#### Exercise goal
Copy exactly, please, the lines of the data from its start through the line containing "Task: Select the Create Sketch tool".
START Data listing
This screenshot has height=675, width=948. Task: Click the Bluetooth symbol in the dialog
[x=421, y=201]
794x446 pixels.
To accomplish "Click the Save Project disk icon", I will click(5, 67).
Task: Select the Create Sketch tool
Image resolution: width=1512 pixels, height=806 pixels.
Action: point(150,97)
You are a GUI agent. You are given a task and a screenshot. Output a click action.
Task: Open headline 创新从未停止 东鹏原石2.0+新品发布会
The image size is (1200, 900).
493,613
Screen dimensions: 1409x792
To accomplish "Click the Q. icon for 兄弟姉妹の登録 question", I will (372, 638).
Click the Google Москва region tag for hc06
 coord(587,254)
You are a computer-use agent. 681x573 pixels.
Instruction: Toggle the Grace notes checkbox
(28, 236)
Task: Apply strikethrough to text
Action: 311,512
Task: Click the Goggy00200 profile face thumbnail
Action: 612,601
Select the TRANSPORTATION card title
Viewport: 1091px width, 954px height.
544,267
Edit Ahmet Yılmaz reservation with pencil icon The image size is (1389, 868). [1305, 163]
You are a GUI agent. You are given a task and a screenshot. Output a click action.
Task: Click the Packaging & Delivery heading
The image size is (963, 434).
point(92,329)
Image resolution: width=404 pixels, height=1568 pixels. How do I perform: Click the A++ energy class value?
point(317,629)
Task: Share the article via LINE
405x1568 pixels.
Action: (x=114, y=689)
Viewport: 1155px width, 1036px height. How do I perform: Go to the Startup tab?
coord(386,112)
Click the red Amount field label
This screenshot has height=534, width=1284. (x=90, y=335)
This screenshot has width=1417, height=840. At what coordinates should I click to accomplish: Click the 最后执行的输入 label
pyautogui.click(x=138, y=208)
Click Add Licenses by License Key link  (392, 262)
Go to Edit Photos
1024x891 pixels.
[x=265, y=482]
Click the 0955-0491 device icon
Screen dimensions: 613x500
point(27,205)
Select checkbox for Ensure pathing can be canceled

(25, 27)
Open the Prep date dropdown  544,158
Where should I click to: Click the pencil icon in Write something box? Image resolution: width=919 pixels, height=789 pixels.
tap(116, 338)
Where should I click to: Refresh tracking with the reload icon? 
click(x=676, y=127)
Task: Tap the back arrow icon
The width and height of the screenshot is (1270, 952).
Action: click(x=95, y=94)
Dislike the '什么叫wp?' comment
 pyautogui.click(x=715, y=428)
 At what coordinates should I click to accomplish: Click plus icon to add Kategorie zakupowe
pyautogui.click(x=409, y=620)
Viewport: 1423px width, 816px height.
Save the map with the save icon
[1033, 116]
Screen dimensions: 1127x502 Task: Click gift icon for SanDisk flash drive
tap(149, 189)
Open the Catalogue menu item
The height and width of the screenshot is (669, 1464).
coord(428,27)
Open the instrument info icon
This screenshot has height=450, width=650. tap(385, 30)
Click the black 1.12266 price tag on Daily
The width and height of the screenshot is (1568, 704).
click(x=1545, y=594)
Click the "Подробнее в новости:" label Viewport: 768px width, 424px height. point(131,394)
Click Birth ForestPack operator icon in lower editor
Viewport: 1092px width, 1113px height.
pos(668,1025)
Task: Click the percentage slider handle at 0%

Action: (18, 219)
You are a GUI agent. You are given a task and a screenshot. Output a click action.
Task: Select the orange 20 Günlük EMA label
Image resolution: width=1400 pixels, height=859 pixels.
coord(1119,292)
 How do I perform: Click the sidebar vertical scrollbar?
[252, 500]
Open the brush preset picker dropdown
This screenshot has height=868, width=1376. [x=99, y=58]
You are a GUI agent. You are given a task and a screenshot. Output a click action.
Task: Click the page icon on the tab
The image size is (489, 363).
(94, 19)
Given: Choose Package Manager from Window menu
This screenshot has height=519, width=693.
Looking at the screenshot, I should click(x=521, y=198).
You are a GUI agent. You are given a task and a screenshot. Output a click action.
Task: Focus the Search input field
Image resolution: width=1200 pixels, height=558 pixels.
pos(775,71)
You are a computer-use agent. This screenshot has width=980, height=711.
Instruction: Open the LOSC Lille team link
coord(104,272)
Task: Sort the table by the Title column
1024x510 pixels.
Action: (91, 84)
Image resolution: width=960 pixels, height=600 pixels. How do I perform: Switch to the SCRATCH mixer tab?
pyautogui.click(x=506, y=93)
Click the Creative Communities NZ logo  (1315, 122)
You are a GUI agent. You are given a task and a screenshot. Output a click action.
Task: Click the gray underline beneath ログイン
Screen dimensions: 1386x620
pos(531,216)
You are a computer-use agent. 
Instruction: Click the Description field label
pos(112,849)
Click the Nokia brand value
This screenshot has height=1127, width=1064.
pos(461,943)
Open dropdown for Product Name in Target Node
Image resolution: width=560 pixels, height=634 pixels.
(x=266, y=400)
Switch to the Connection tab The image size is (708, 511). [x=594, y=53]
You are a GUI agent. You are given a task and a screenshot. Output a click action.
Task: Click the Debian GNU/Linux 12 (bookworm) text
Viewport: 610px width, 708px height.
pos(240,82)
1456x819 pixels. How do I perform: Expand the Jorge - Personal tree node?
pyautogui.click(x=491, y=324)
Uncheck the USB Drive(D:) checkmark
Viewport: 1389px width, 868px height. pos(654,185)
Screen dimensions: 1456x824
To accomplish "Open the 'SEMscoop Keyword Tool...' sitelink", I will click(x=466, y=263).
END Data listing
#### Response area
This screenshot has height=675, width=948. Task: Click the Bluetooth symbol in the dialog
[x=421, y=201]
794x446 pixels.
To accomplish "Click the Save Project disk icon", I will click(5, 67).
Task: Select the Create Sketch tool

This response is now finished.